Of course, even with Ocean’s breathtaking voice and captivating songwriting, “channel ORANGE” would be nowhere as interesting without its lush sound. Loose, organic drums are featured throughout the album, most notably crashing through the ceiling on “Monks.” The incorporation of electric guitar adds a similarly lively yet softer feel, whether in the mysterious “Pink Matter” or in John Mayer’s tender solo on “White.” Mayer also contributes an ambient and distorted solo at the end of the anthemic track, “Pyramids.”

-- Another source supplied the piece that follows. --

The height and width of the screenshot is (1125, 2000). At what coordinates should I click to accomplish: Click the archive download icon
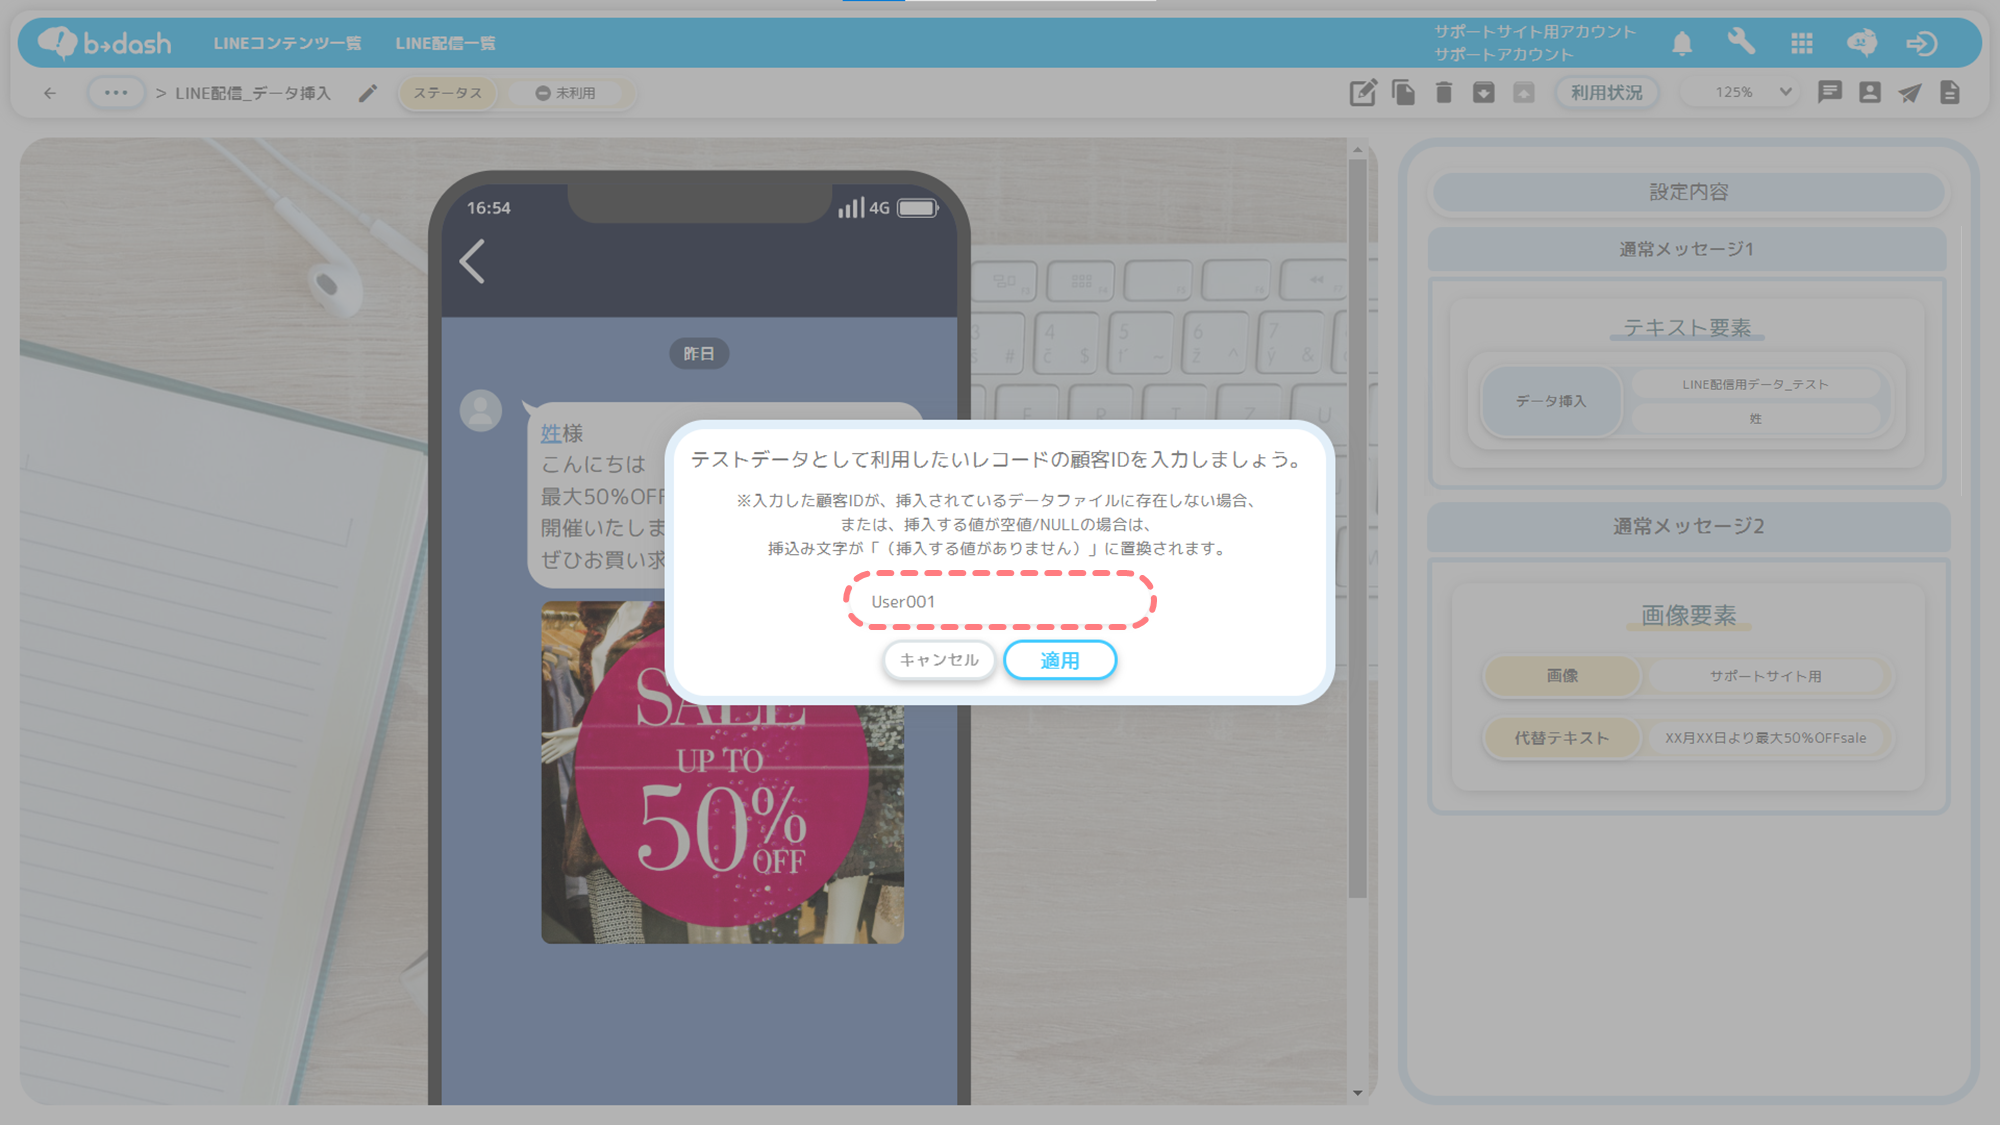[1483, 93]
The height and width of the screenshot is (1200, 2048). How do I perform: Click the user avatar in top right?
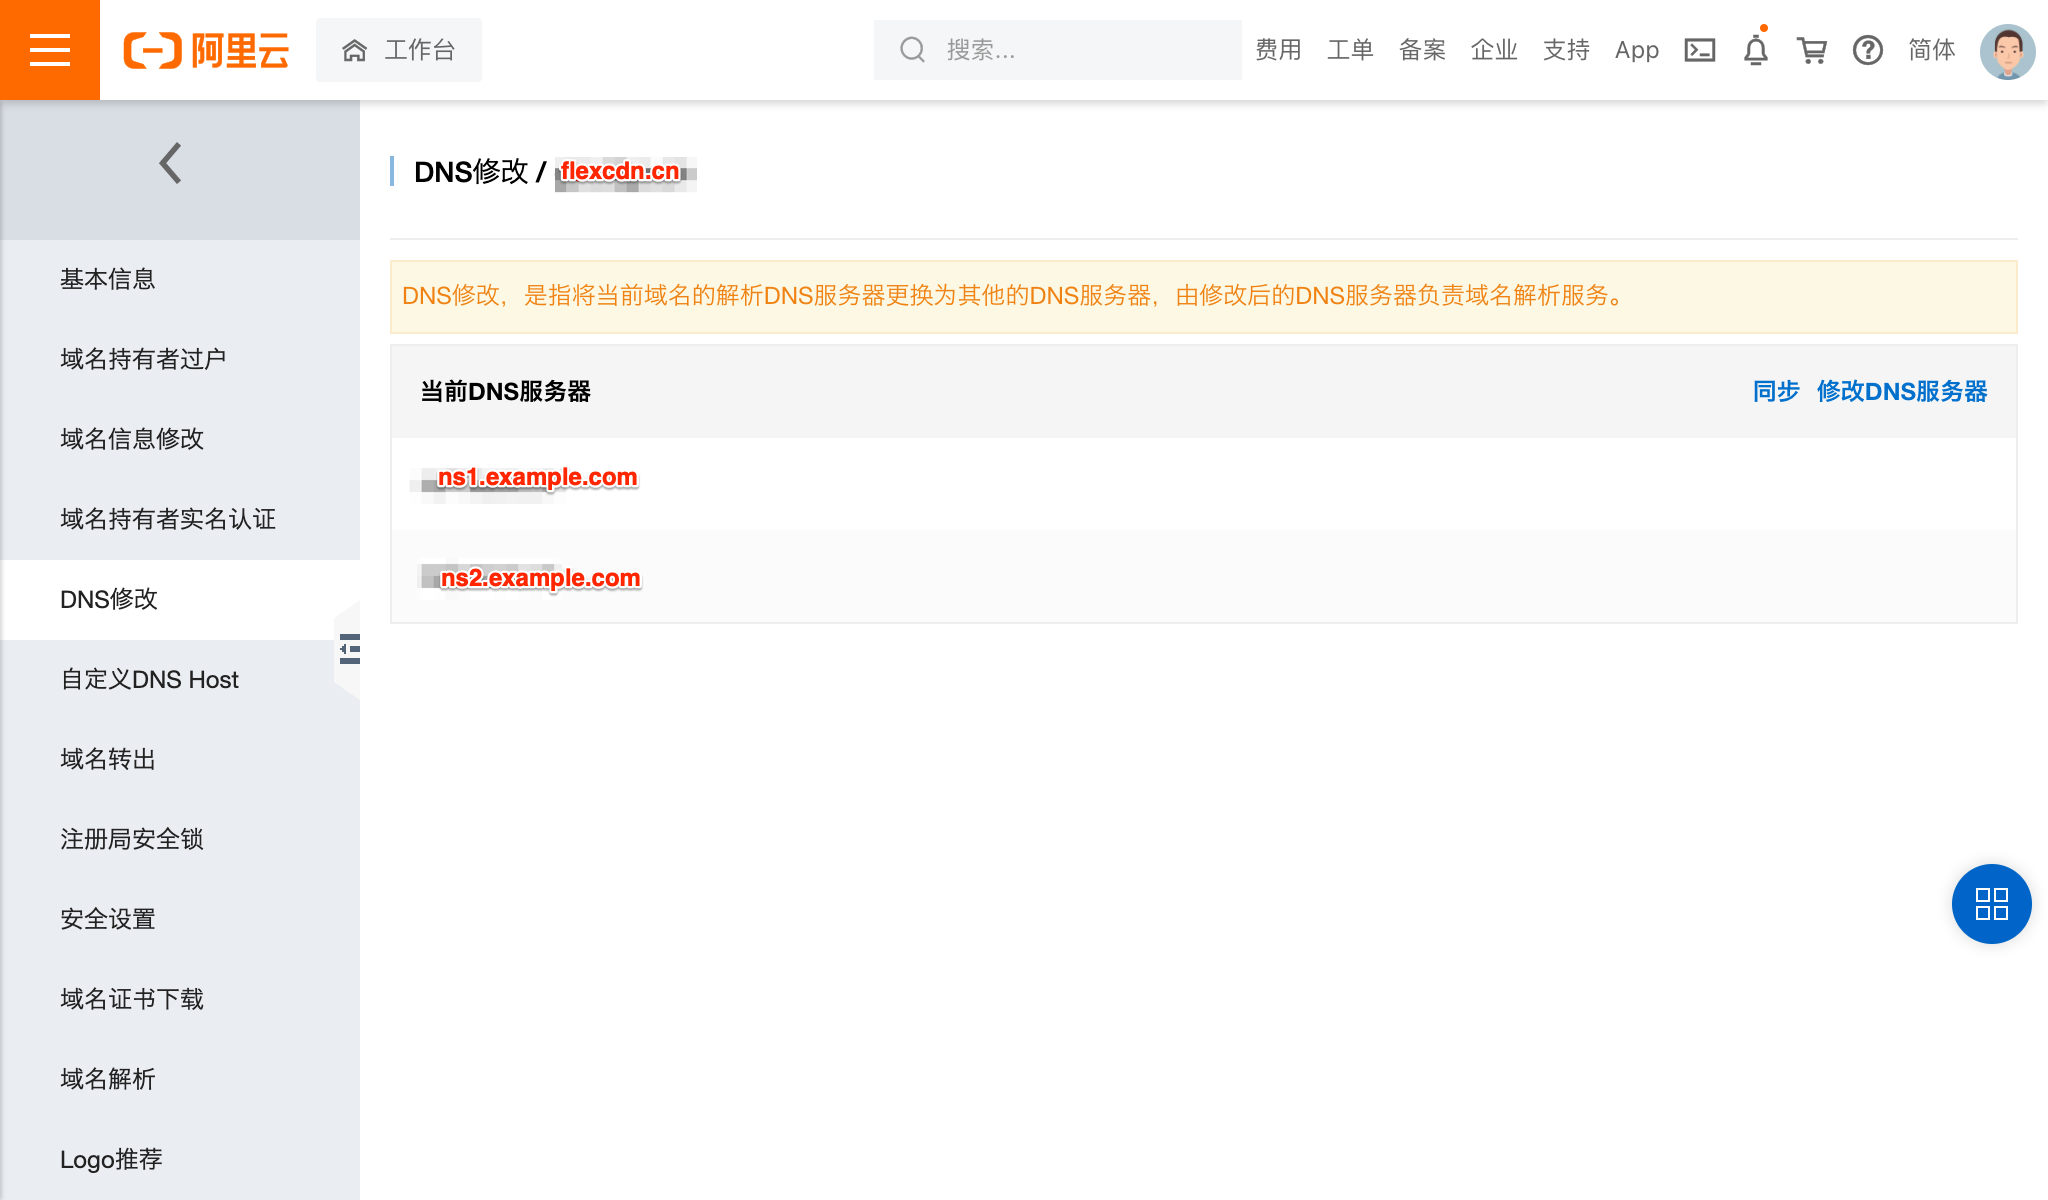[2007, 49]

However, the secret ingredient to “channel ORANGE” is the Ocean’s incorporation of synthesizers. “Thinkin Bout You” relies on muted strings to pad Ocean’s falsetto, propelling the track to be the hit that it was. Yet, the musical highlight of the album lay in “Pyramids,” a 10-minute epic, heavily influenced by electronic music. Synthesizer lines twinkle around a danceable groove before the track undergoes a famous beat switch, diving into the sultry snare-driven second half.
While “Blonde” has gone on to be recognized as the epitome of Ocean’s artistic genius, it is on this album that he first experimented with many of the sounds that would appear on “Blonde” and “Endless.” The infamous beat switch on Blonde’s “Nights” can be seen as the evolution of the beat switch that Ocean experimented with on “Pyramids.” While Ocean has never truly returned to the sunny sound that he found on “channel ORANGE,” it serves as one of the most impactful albums of the 2010s and stands out as one of the most foundational R&B albums of the 21st century. While it may be a little while longer before Ocean fans are greeted with another album, they can be sure to expect the creative and sonic mastery that began nine years ago on “channel ORANGE.”